私の前を歩く人たちにどことなく不思議な感じがしたので、
しばらくその後ろを歩いていました。
ご高齢のご婦人の周囲をなんとなく囲むように歩く、数名の高校生らしき男の子たち。
ほんの一瞬、「もしや、よからぬことをするのでは!」との思いが頭をよぎったのですが、
そういう雰囲気では一切なく、ごく自然に、楽し気に、会話をしながら歩いています。
でも、その歩調はとてもゆっくりと、そのご婦人のスピードにまるで合わせるかのようです。
その光景に惹きつけられ、そのまま彼らと同じ方向に歩きました。
ご婦人が改札を出て、待ち合わせの方と合流すると、高校生らしき男の子たちは、
別の方向へ歩き出しました。
そのとき、ピンときました!
彼らは、杖をついて歩くご婦人をそれとなくガードしながら歩いていたのです。
杖をついた小柄なご婦人は、誰かの体が少しでも当たれば、転倒してしまいます。
スマートフォンを見ながら歩いている人、イヤホンをつけて歩いている人が多く、
小柄な・杖をついて歩くご婦人に注意が向く人は多くありません。
これまで、サポートが必要な方をサポートする光景は何度も見てきましたが、
このような光景に出くわしたことがなく、気持ちが昂りました。
この機会を逃すまいと、彼らの後を追って、突撃インタビューをしました。
さっき私が見た光景について、ご婦人をガードしていたのではないか訊ねました。
私の突然の出現と質問にぎょっとした様子でしたが、答えてくれました。
彼らの通う高等学校のある先生が、次第に筋力が低下していく難病になったそうです。
2年間でみるみる筋力が低下し、歩くことも次第に難しくなっているそうです。
先生の歩行が難しくなるに伴い、先生の周囲には、先生を転倒から守る生徒の
クッションの壁ができ始めたそうです。
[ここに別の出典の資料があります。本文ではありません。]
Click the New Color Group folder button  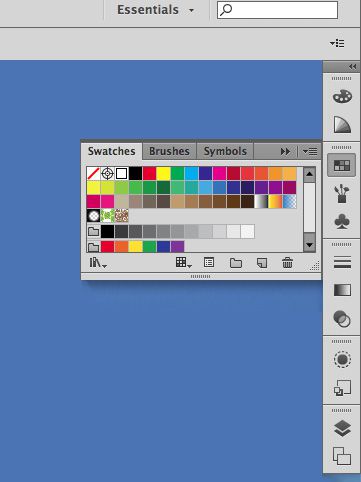coord(236,263)
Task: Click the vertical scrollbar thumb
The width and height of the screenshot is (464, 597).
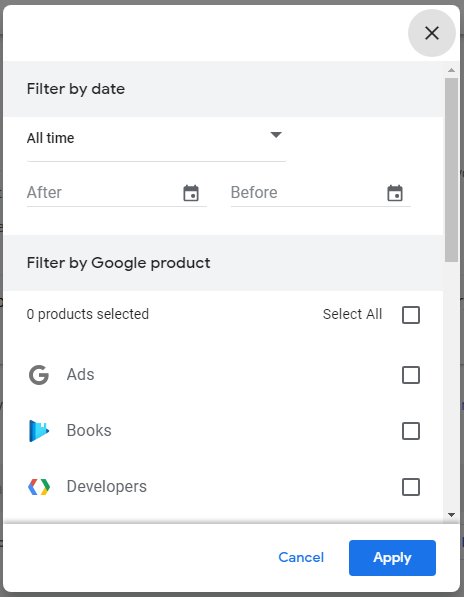Action: point(451,170)
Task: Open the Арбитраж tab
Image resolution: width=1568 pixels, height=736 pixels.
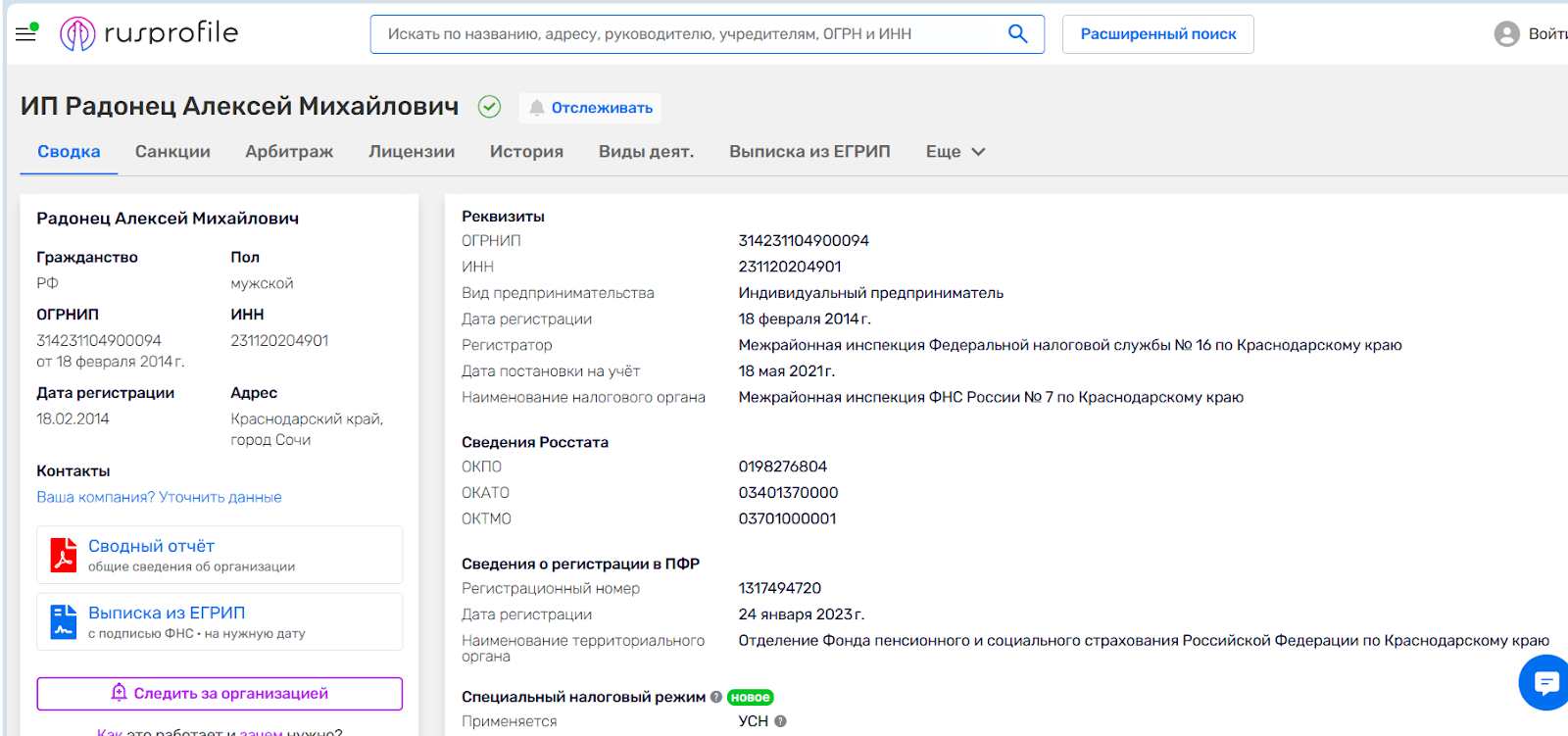Action: [289, 152]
「人間の肉壁」とも言っていました。
「『歩けるうちは自分の足で歩きたい』と言った先生のことばが頭に残っている」
と、彼らの一人が話してくれました。
また、別の子は、「先生は自分の足で歩きたいから、先回りした手伝いはしない」
と、話してくれました。
このような環境の中、駅構内で目の前にいたご婦人に対し、彼らは、自然に
自らがクッションのような壁となる歩行をしたようです。
「あんまり意識してないけど、まあそんな感じに勝手になるかなあ」
「別に急いでないし、ちょっとゆっくり歩くだけだから」
とても穏やかな気持ちになりました。
私は、障がいや特性、障がいや特性のあるひと、に関する講義を担当していますが、
その伝え方にいつも苦戦しています。講義だけでは、イメージに留まり、現実的な
こととして実感されにくく、とても行動変容にまでは届きません。
彼らとの出会いにより、「生の体験」や「接すること」には敵わないとの思いが
強くなり、私自身の無力さを禁じえませんが、同時に、さらなる工夫をしなければ
と、改めて気持ちが引き締まりました。